Dois atores rejeitam interpretar Lula em desfile na Sapucaí

A Acadêmicos de Niterói vai pisar pela primeira vez no Grupo Especial do Carnaval do Rio já causando. A escola estreia no próximo domingo (15) na Marquês de Sapucaí com um enredo que promete dividir opiniões e, claro, render assunto nas redes: uma homenagem ao presidente Luiz Inácio Lula da Silva (PT). Sim, ele mesmo. Em pleno ano eleitoral, a vermelho e branca resolveu contar a trajetória do petista na avenida.

O detalhe que mais tem dado o que falar, porém, ainda é um mistério: quem vai interpretar Lula no desfile? O nome segue guardado a sete chaves. O que já se sabe é que dois atores conhecidos disseram “não” ao convite.

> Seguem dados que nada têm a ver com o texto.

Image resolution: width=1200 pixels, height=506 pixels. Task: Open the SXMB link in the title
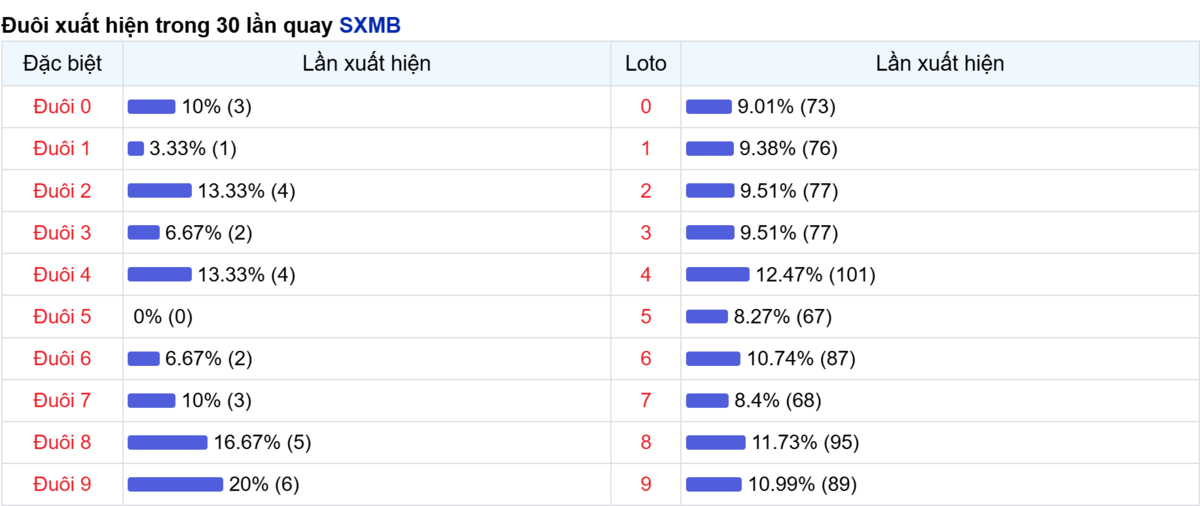pyautogui.click(x=370, y=25)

Segundo a revista Veja, Rui Ricardo Diaz — que viveu Lula nos cinemas e ficou marcado pelo papel — recusou participar por conflitos na agenda. Thomás Aquino também teria sido convidado, mas não topou pelo mesmo motivo: compromissos profissionais já assumidos. Carnaval é lindo, mas contrato é contrato, né.

Nos bastidores comenta-se que um ator da Globo aceitou o desafio. Só que a identidade dele ainda não foi revelada. A escola prefere manter suspense, talvez pra criar ainda mais expectativa. E conseguiu.

Se o intérprete de Lula ainda é segredo, o de Jair Bolsonaro (PL) já foi anunciado. Quem vai representar o ex-presidente é o humorista Marcelo Adnet. Conhecido pelas imitações afiadas e sátiras políticas, Adnet deve trazer aquele tom crítico e irônico que o público já espera. A escolha, aliás, foi vista como estratégica. Carnaval também é palco de crítica social, não dá pra esquecer.

O enredo tem um nome longo e cheio de simbolismo: “Do alto do mulungu surge a esperança: Lula, o operário do Brasil”. A proposta é narrar a trajetória pessoal e política do presidente, desde a infância humilde até a chegada ao Palácio do Planalto. A escola promete emoção, alegorias grandiosas e, claro, muita narrativa política. É samba-enredo com posicionamento.

Vale lembrar que Lula vai disputar a reeleição neste ano, o que torna o desfile ainda mais sensível. Não estamos falando de uma figura histórica distante, mas de um presidente em exercício e em plena campanha. Isso muda tudo. E é aí que começa a polêmica.

Nesta quarta-feira (11), a Justiça Federal entrou na história. A senadora Damares Alves (Republicanos-DF) e o deputado federal Kim Kataguiri (União Brasil-SP) apresentaram ações contra o enredo da escola. Eles questionavam a legalidade da homenagem, argumentando possível uso indevido de recursos públicos ou promoção pessoal.

Mas o juiz federal Francisco Valle Brum rejeitou as ações. Segundo ele, o instrumento jurídico escolhido — a chamada ação popular — não era adequado para o caso. O magistrado explicou que esse tipo de ação só se aplica quando há risco concreto de dano ao patrimônio público ou à administração, além de eventual ilegalidade. E, na avaliação dele, isso não ficou comprovado.

Ou seja: o desfile está mantido.

Nos bastidores do samba, a decisão foi recebida com alivio. Integrantes da escola já vinham trabalhando nos carros alegóricos, fantasias e coreografias há meses. Barrar tudo a poucos dias da estreia seria um caos, pra dizer o mínimo.

O Carnaval do Rio sempre teve enredos políticos. Quem acompanha sabe. Já vimos homenagens a líderes, críticas a governos e até denúncias sociais pesadas ganhando forma em plumas e paetês. Faz parte da tradição. O que muda agora é o clima polarizado do país, que transforma qualquer referência política em combustível para debates inflamados na internet.

Resta saber como o público vai reagir quando o abre-alas cruzar a Sapucaí. Vai ter aplauso? Vai ter vaia? Talvez os dois. Carnaval é isso: mistura de festa, arte, opinião e, às vezes, confusão também.

Uma coisa é certa: a Acadêmicos de Niterói não vai passar despercebida. E, para uma escola que está estreando no Grupo Especial, isso já é meio caminho andado.